Bipartisan committee leaders sent letters last week to two regional drug distributors, Miami-Luken and H.D. Smith, expanding on its ongoing investigation into alleged pill dumping in the state of West Virginia. The letters were sent by full committee Chairman Greg Walden (R-OR), full committee Ranking member Frank Pallone, Jr. (D-NJ), Oversight and Investigations Subcommittee Chairman Gregg Harper (R-MS), Oversight and Investigations Subcommittee Ranking Member Diana DeGette (D-CO), and Rep. David McKinley (R-WV).

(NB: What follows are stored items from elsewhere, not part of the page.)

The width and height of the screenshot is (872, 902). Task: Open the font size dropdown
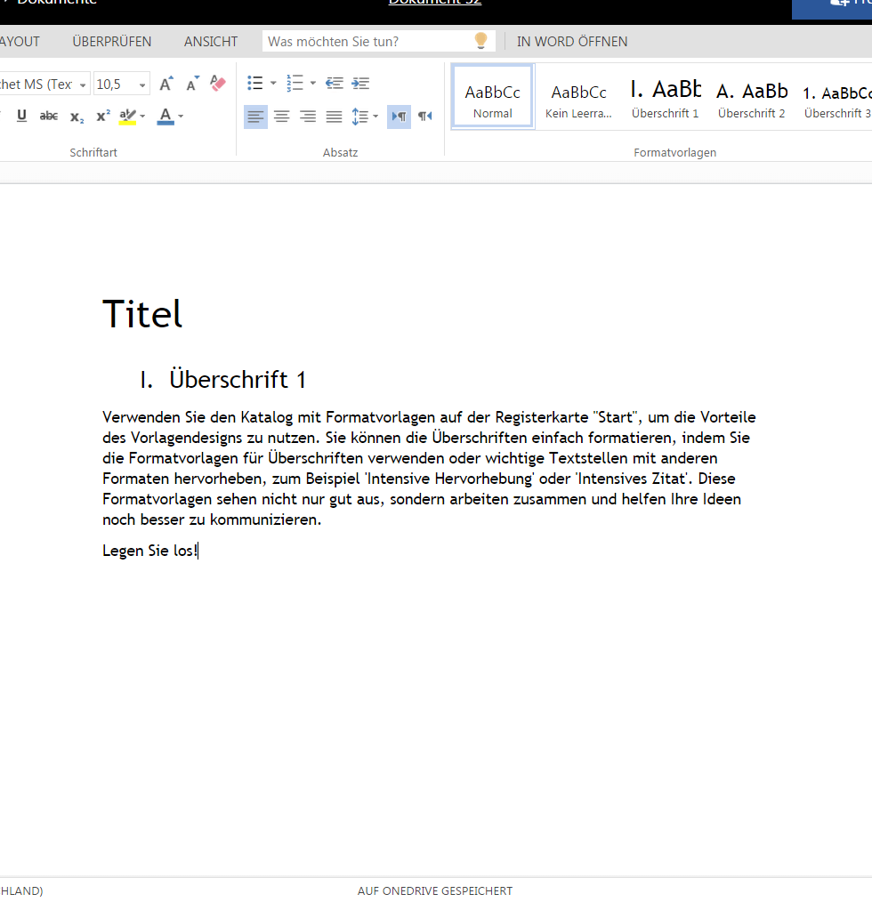coord(142,85)

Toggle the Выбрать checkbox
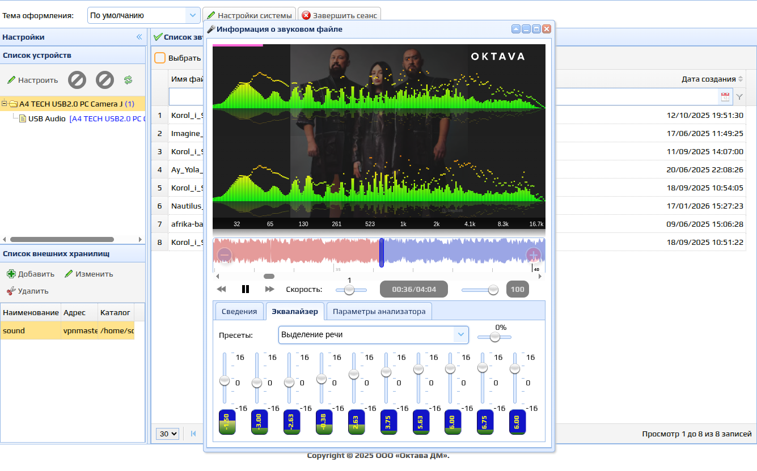tap(160, 58)
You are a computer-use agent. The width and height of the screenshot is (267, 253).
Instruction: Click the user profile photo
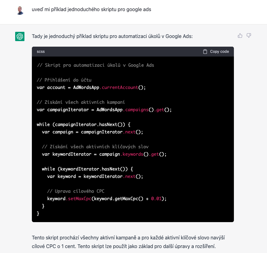point(20,11)
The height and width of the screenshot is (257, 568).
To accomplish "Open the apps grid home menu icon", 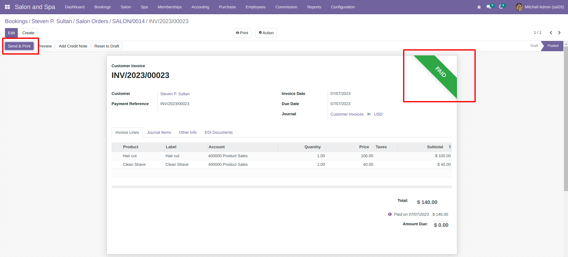I will pos(7,7).
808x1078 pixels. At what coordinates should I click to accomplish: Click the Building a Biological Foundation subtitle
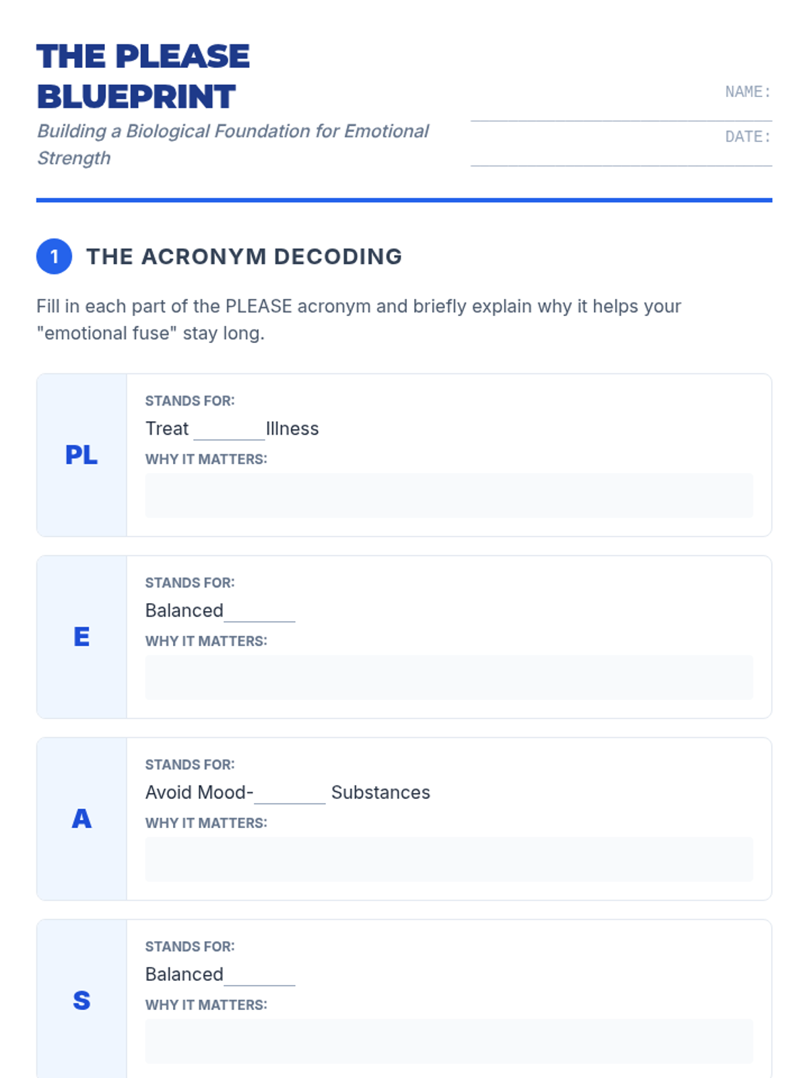coord(232,144)

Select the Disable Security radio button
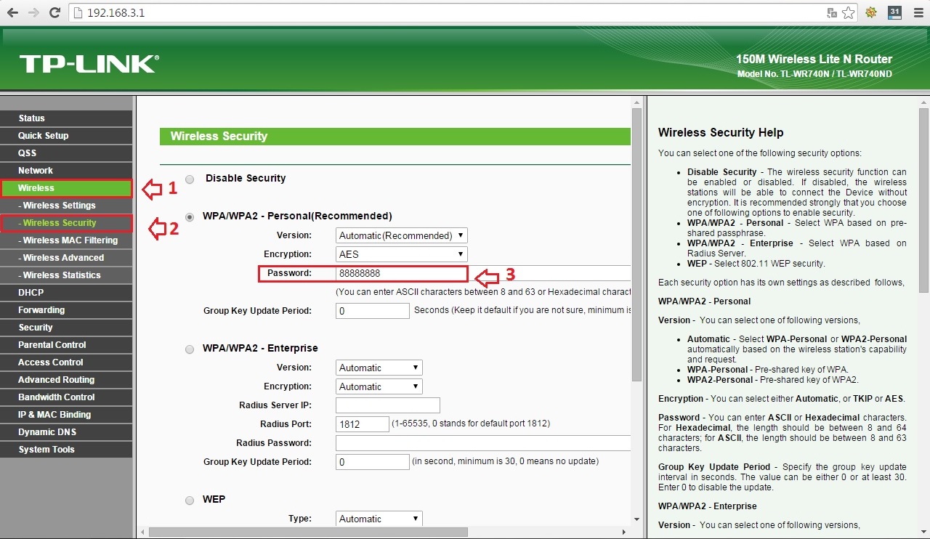[x=190, y=179]
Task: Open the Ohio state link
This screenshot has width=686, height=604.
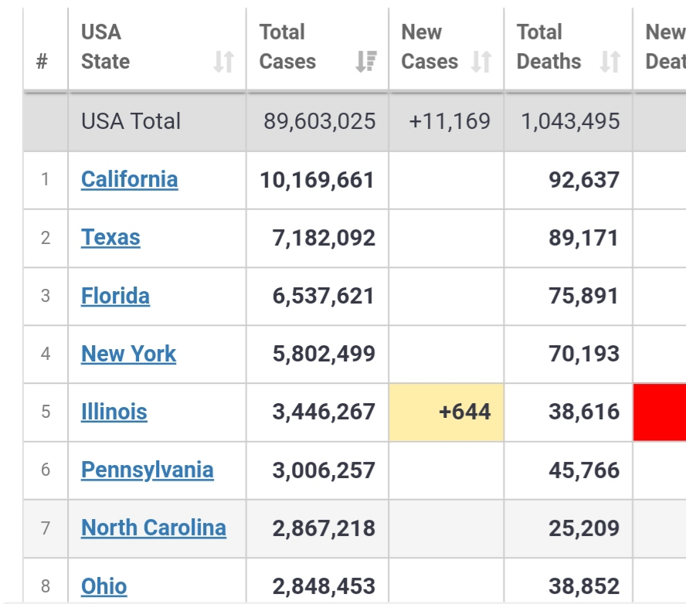Action: (x=104, y=586)
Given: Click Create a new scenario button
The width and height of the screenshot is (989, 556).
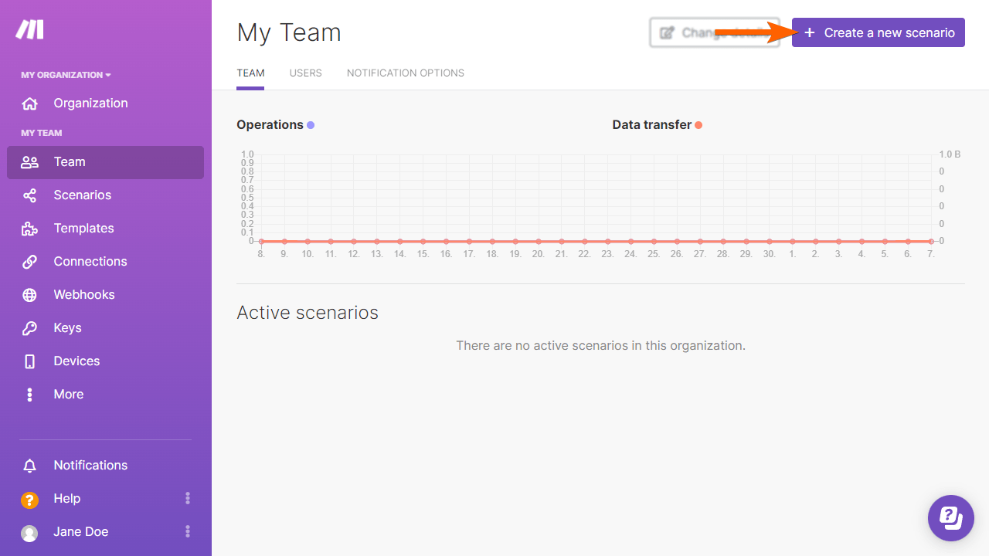Looking at the screenshot, I should pyautogui.click(x=879, y=32).
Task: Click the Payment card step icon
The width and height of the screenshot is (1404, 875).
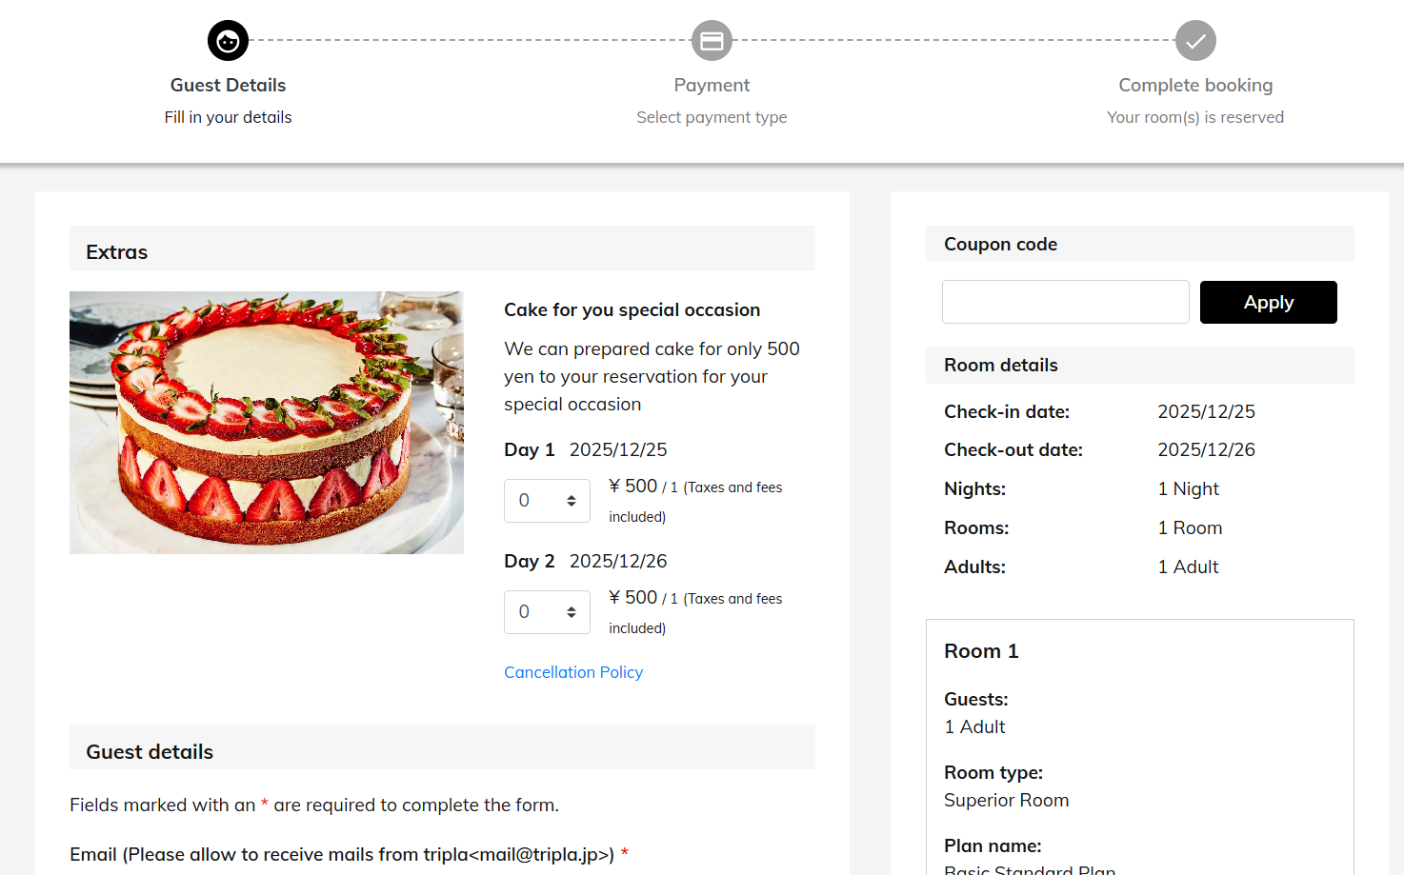Action: coord(712,41)
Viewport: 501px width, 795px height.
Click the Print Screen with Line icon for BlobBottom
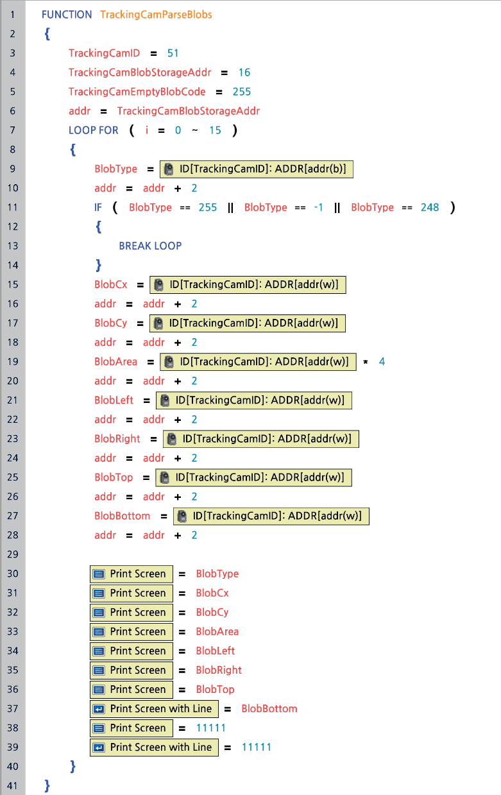[x=99, y=708]
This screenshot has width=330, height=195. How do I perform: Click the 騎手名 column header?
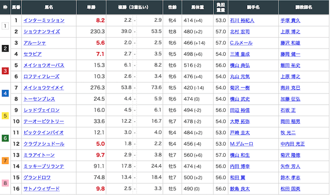coord(253,7)
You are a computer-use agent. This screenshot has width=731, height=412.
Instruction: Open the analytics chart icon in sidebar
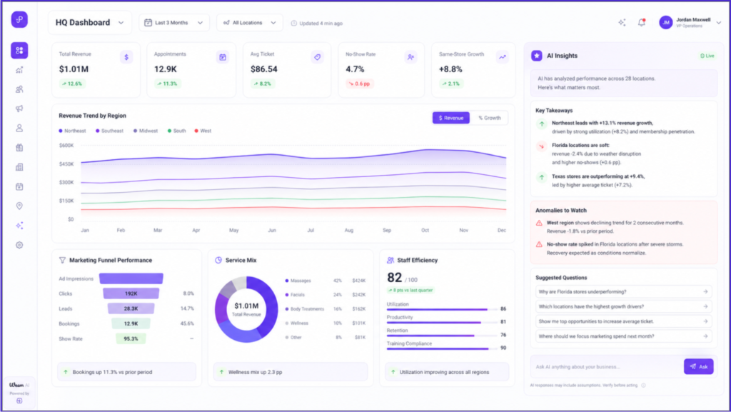19,70
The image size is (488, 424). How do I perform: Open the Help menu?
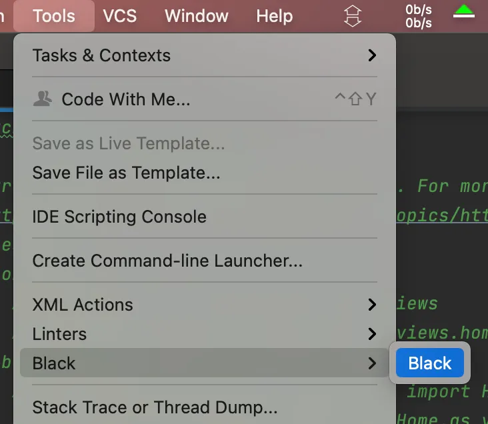click(x=274, y=16)

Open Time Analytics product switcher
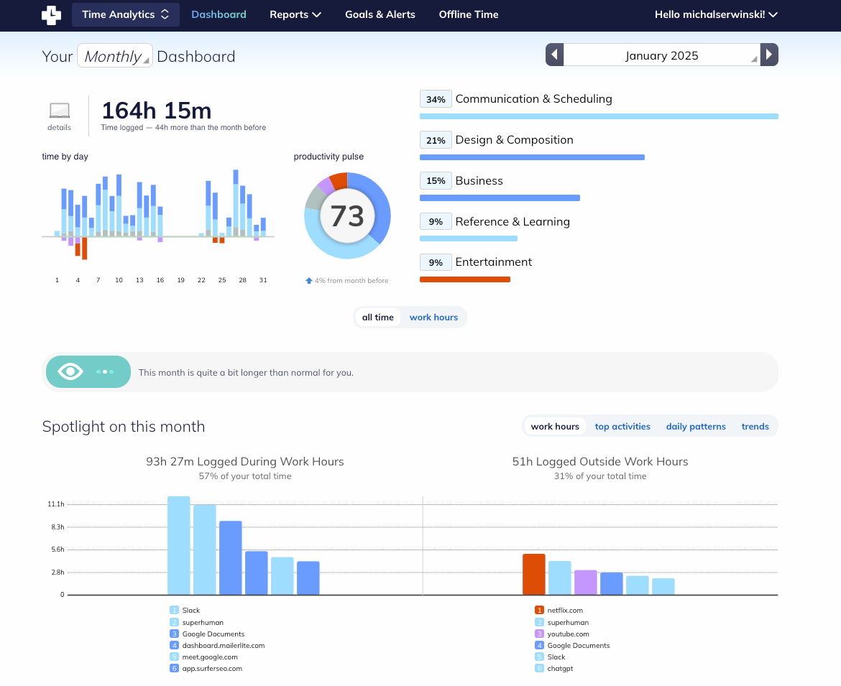[125, 14]
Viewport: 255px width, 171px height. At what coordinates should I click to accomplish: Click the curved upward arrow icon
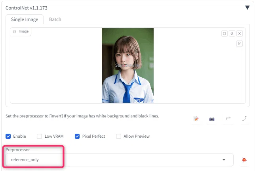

The bipartisan committee leaders first requested information from Miami-Luken on Sept. 25, 2017. This is the first letter to H.D. Smith.
In the letter to Mr. J. Christopher Smith, President and CEO of H.D. Smith, the leaders wrote, “H.D. Smith also appears to have been a major supplier to Sav-Rite Pharmacy No. 1 in 2008. DEA data suggests that it provided the pharmacy with over 1.3 million hydrocodone and oxycodone pills, a 1,154 percent increase over the 104,380 pills H.D. Smith provided the pharmacy the year prior."
The Charleston Gazette-Mail reports, “In its letters, the panel also raised questions about Miami-Luken’s shipments to Westside Pharmacy in Oceana, Wyoming County. The committee cited documents that show a Miami-Luken employee reported a Virginia doctor, who operated a pain clinic located two hours from Oceana, was sending his patients to Westside Pharmacy, which filled the prescriptions. In 2015, more than 40 percent of the oxycodone prescriptions filled by Westside Pharmacy in Oceana were coming from the Virginia doctor, according to the committee’s letter. The following year, the Virginia Board of Medicine suspended the doctor’s license, finding his practice posed a ‘substantial danger to public health and safety.’ The panel’s letter also mentions Miami-Luken’s suspicious shipments to Colony Drug in Beckley. In a five-day span in 2015, the drug wholesaler shipped 16,800 oxycodone pills to the pharmacy."